• _Travail à faire_:
(A) Répondez à ces questions sur l'article consacré à l'État islamique en Égypte :
(i) Combien de personnes l'attentat contre le consulat a-t-il blessées ?
(ii) Comment s'appelle le porte-parole du groupe ?
(iii) Dans quel think tank H. A. Hellyer est-il spécialiste du monde arabe ?
(B) Poursuivez l'article sur l'État islamique en Égypte après sa dernière phrase.

L’État islamique passe au niveau supérieur en Égypte
L’explosion retentissante du consulat italien, situé dans le cœur de la capitale égyptienne, montre que le groupe État islamique (EI) a intensifié sa campagne meurtrière contre le gouvernement égyptien en frappant un allié occidental du Caire
Samedi, un attentat à la voiture piégée a frappé le consulat, tuant un civil et blessant neuf autres personnes. C’est la première fois qu’une mission diplomatique étrangère est ciblée par une attaque en Égypte depuis que des groupes armés ont lancé une insurrection contre les forces de sécurité du pays il y a deux ans suite à une répression massive de la dissidence.
L’attentat, qui a été revendiqué par l’État islamique, fait suite aux appels du porte-parole du groupe, Abu Mohamed al-Adnani, de frapper des cibles occidentales, où qu’elles se trouvent.
« Je ne pense pas que c’était l’Italie en tant que telle qui était visée, mais plutôt un pays occidental, quel qu’il soit », a déclaré H. A. Hellyer, spécialiste du monde arabe à la Brookings Institution, un think tank basé à Washington.
L’attaque est une mise en garde claire à l’attention du Caire.

• _Entrées pour repérer des mots et des éléments_:
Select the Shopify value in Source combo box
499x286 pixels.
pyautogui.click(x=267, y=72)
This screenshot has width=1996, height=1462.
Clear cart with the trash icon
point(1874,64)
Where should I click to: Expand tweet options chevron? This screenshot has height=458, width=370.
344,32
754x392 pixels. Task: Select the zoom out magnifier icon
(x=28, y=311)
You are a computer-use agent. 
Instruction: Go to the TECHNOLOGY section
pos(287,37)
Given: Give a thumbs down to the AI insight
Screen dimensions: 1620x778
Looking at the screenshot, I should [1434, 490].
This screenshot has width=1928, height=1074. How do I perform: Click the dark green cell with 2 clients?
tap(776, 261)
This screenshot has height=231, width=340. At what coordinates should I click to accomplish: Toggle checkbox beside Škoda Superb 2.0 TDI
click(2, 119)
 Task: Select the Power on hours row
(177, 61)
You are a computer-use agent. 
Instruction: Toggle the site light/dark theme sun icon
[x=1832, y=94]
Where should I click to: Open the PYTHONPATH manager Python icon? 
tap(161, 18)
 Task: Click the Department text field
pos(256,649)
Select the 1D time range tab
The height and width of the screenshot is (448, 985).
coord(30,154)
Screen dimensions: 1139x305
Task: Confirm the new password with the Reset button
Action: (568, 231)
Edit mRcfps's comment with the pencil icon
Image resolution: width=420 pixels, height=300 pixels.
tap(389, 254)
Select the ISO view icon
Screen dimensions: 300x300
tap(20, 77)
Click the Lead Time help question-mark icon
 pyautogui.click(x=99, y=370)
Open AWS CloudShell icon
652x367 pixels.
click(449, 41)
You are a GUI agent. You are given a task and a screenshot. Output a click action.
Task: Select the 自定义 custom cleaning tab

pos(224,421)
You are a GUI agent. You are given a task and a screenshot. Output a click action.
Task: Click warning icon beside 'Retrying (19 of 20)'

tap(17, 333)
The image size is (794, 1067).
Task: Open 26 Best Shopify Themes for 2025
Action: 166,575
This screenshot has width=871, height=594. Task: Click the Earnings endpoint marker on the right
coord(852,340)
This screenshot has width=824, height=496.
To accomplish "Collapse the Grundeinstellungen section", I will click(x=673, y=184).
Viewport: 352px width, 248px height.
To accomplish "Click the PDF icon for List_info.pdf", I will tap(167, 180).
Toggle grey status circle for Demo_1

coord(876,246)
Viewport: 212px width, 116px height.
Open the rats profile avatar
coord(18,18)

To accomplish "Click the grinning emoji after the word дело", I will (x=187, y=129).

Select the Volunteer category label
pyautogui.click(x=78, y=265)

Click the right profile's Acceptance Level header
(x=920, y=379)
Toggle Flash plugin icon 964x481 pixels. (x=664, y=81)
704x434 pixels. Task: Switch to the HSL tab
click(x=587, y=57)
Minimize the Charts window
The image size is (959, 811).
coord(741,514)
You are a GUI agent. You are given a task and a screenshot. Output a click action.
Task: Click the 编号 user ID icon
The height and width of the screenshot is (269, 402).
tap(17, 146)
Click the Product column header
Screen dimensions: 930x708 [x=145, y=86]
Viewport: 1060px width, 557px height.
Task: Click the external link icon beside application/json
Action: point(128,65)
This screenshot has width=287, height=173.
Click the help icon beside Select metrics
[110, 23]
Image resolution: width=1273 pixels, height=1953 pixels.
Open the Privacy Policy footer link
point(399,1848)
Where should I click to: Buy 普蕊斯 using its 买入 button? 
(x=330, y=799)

• _Résultats attendus_:
(A)
(i) Neuf personnes.
(ii) Abu Mohamed al-Adnani.
(iii) La Brookings Institution, basée à Washington.

(B)
« De cette manière, les terroristes peuvent montrer qu’ils sont capables d’atteindre le gouvernement au centre du Caire, près de la station de métro, sous un important pont routier, et contre une institution étrangère, sans causer [un grand nombre] de victimes – cette fois-ci. »
L’emplacement du consulat, au centre-ville du Caire, en faisait une cible idéale, selon un diplomate occidental qui a témoigné sous couvert d’anonymat.
La mission est en effet abritée dans un bâtiment historique situé entre la station ferroviaire de Ramsès et la place Tahrir, au beau milieu d’un labyrinthe de rues remplies de piétons, de véhicules et de commerçants.
« La sécurité y est plus difficile à maintenir que dans les ambassades du Royaume-Uni ou des États-Unis », celles-ci se trouvant dans le quartier huppé de Garden City, a précisé le diplomate.
« Donc c’était en quelque sorte une cible facile. »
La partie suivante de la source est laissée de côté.